### Page excerpt
Suffix 832 braid for main line, 6lb diameter (20lb strength) works great for kings and steel. Then I run a 6lb maxima leader or seagur abraizx flouro if needed. I've used several types/brands of main line before but the suffix 832 seems to be my absolute go to line. It holds up extremely well to rocks, logs and what not, and it casts exceptionally well. 

posted using Outdoor Hub Campfire


----------



## johnnie555

STEELHEAD JUNKIE said:


> Braid has its place for fishing. However during the winter you are asking for trouble and a bad day on the water.


I use suffix 832 all winter on my walleye ice fishing rods without any problems at all. 

posted using Outdoor Hub Campfire


----------



## Trout King

i have 3 basic setups.
14 lb main
12 main
10 main.
pline, maxima, trilene xt, ive found xt is pretty decent for the money. those are usually choices for main line.
i like pline flouro leaders. usually 10,8, 6 lb. 
personally since switching to flouro i rarely go down to 6lb unless fishing spooky fish in clear water. if i can get away with 10lb leaders im all about it, ill run it almost all fall because fish are aggressive. 8 lb is usually the standard leader in typical winter spring conditions.
_Posted via Mobile Device_


----------



## STEELHEAD JUNKIE

> I use suffix 832 all winter on my walleye ice fishing rods without any problems at all.


Dropping line down a hole ice fishing is much different than reeling the line across the water exposed to the cold air. Trust me BRAID freezes river fishing for chrome in the winter.:idea:

Floats Down!


----------



## Wylan

johnnie555 said:


> I use suffix 832 all winter on my walleye ice fishing rods without any problems at all.
> 
> posted using Outdoor Hub Campfire


Agree totally on the "suffix 832" being an Awesome go to mainline. heck a few weeks back in this "high water" On BM I had no problem going with 20lb suffix 832 main and 12 lb pline leader >>> Plenty of fish , and I was easily casting just as far "if needed " as the guys using 8lb main. but as we all know to each his own whatever works for you is best , but for me its the sensitivity and longevity (no heat/sun problems) of the braid that makes it my go to main line!

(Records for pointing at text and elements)
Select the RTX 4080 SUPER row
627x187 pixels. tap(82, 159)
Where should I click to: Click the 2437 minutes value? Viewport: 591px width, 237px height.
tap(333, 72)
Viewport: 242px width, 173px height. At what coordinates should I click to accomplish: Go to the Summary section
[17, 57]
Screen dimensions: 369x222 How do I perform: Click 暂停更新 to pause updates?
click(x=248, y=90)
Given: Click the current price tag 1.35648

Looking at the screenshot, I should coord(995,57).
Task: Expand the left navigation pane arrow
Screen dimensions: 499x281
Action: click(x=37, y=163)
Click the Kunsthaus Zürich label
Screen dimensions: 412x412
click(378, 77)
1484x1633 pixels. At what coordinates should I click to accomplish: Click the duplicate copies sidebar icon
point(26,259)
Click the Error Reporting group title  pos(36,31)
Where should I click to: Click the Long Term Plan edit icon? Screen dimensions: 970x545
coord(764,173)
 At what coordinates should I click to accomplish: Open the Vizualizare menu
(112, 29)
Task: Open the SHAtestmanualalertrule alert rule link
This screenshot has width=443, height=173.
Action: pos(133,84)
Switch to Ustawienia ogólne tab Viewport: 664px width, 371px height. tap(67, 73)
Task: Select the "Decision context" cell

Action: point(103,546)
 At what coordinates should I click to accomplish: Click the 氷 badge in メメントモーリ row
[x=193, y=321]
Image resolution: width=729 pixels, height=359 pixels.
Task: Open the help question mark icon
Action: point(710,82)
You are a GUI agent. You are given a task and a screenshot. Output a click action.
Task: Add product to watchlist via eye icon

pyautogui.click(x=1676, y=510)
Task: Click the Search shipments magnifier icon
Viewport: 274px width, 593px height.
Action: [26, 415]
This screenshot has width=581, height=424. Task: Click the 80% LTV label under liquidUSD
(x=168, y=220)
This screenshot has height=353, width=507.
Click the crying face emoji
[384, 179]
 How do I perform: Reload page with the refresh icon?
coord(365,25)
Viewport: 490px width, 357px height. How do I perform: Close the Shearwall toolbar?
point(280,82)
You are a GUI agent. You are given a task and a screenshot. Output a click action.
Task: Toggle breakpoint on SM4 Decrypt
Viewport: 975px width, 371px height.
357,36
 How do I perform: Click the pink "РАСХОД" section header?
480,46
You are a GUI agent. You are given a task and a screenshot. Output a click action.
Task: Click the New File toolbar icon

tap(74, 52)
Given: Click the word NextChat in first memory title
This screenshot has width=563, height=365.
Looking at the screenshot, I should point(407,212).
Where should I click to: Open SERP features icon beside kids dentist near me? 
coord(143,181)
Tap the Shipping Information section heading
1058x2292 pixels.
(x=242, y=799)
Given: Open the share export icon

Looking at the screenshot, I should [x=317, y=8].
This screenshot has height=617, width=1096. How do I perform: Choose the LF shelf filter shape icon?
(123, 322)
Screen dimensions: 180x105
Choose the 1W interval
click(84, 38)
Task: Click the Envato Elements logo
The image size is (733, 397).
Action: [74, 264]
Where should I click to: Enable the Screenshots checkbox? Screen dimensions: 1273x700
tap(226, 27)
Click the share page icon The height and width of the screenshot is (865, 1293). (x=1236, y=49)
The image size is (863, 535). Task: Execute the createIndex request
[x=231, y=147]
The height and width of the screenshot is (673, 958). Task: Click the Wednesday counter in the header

### Goals
• a. In the fishing line thread, rewrite the paragraph beginning "Suffix 832 braid for main line" as a short list that keeps its main facts.
• b. Copy these lines of the records word for word. Begin at the line that contains "1484x1633 pixels. At" and stop after the line that contains "Action: pos(133,84)".

### Results for each task
• a.
- Main line: Suffix 832 braid, 6lb diameter (20lb strength), works great for kings and steel.
- Leader: 6lb Maxima or seagur abraizx flouro if needed.
- The writer has tried several types and brands of main line, but Suffix 832 is the absolute go-to.
- It holds up extremely well to rocks and logs and casts exceptionally well.

• b.
1484x1633 pixels. At what coordinates should I click to accomplish: Click the duplicate copies sidebar icon
point(26,259)
Click the Error Reporting group title  pos(36,31)
Where should I click to: Click the Long Term Plan edit icon? Screen dimensions: 970x545
coord(764,173)
 At what coordinates should I click to accomplish: Open the Vizualizare menu
(112, 29)
Task: Open the SHAtestmanualalertrule alert rule link
This screenshot has width=443, height=173.
Action: pos(133,84)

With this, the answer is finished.